Jan. 29, 2018 — These days, it’s easy to overlook the fact that the World Wide Web was created nearly 30 years ago primarily to help researchers access and share scientific data. Over the years, the web has evolved into a tool that helps us eat, shop, travel, watch movies and even monitor our homes.

The Science DMZ includes multiple DTNs that provide for high-speed transfer between network and storage. Portal functions run on a portal server, located on the institution’s enterprise network. The DTNs need only speak the API of the data management service (Globus in this case).

Meanwhile, scientific instruments have become much more powerful, generating massive datasets, and international collaborations have proliferated. In this new era, the web has become an essential part of the scientific process, but the most common method of sharing research data remains firmly attached to the earliest days of the web. This can be a huge impediment to scientific discovery.

That’s why a team of networking experts from the Department of Energy’s Energy Sciences Network (ESnet), with the Globus team from the University of Chicago and Argonne National Laboratory, has designed a new approach that makes data sharing faster, more reliable and more secure. In an article published Jan. 15 in Peer J Comp Sci, the team describes their “The Modern Research Data Portal: a design pattern for networked, data-intensive science.”

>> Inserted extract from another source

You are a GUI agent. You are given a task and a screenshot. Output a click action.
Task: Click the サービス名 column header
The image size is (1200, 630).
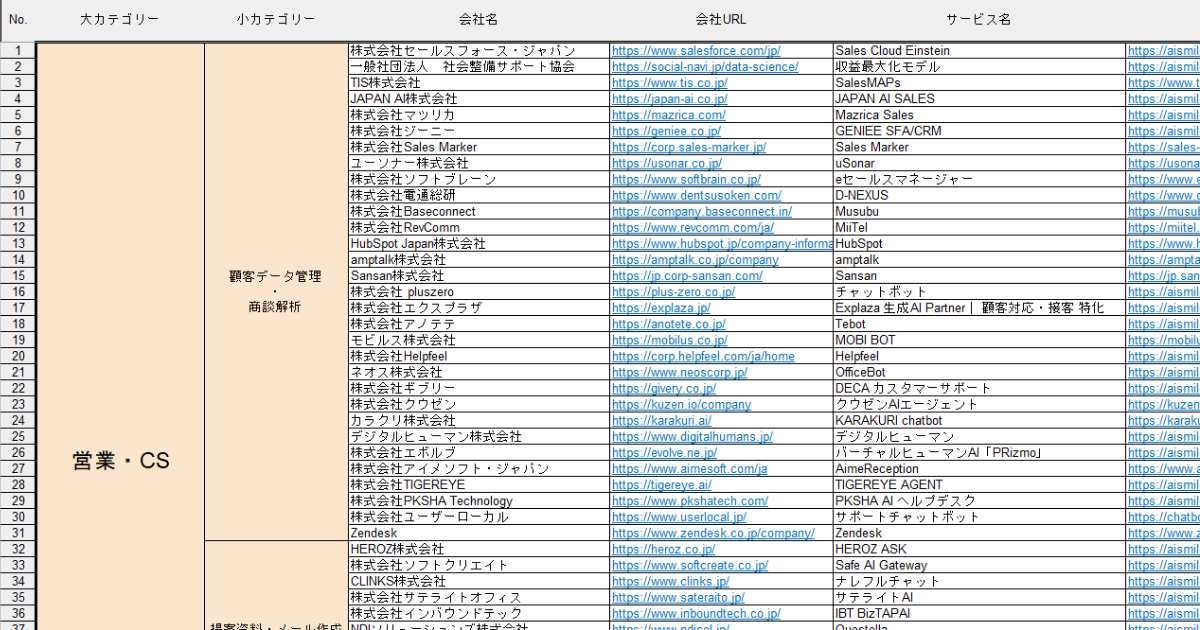pos(979,19)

“Both the size of datasets and the quantity of data objects has exploded, but the typical design of a data portal hasn’t really changed,” said co-author Eli Dart, a network engineer with the Department of Energy’s Energy Sciences Network, or ESnet. “Our new design preserves that ease of use, but easily scales up to handle the huge amounts of data associated with today’s science.”

Data portals, sometimes called science gateways, are web-based interfaces for access data storage and computing systems, allowing authorized users to access data and perform shared computations. As science becomes increasingly data-driven and collaborative, data portals are advancing research in materials, physics, astrophysics, cosmology, climate science and other fields.

The traditional portal is driven by a web server that is connected to a storage system and a database and processes users’ requests for data. While this simple design was straightforward to develop 25 years ago, it has increasingly become an obstacle to performance, usability and security.

“The problem with using old technology is that these portals don’t provide fast access to the data and they aren’t very flexible,” said lead author Ian Foster, who is the Arthur Holly Compton Professor at the University of Chicago and Director of the Data Science and Learning Division at Argonne National Laboratory. “Since each portal is developed as its own silo, the organization therefore must implement, and then manage and support, multiple complete software stacks to support each portal.”

The new portal design is built on two approaches developed to simplify and speed up transfers of large datasets.

  • The Science DMZ, which Dart developed, is a high-performance network design that connects large-scale data servers directly to high-speed networks and is increasingly used by research institutions to better manage data transfers.
  • Globus is a cloud-based service to which developers of data portals and other science services can outsource responsibility for complex tasks like authentication, authorization, data movement, and data sharing. Globus can be used, in particular, to drive data transfers into and out of Science DMZs.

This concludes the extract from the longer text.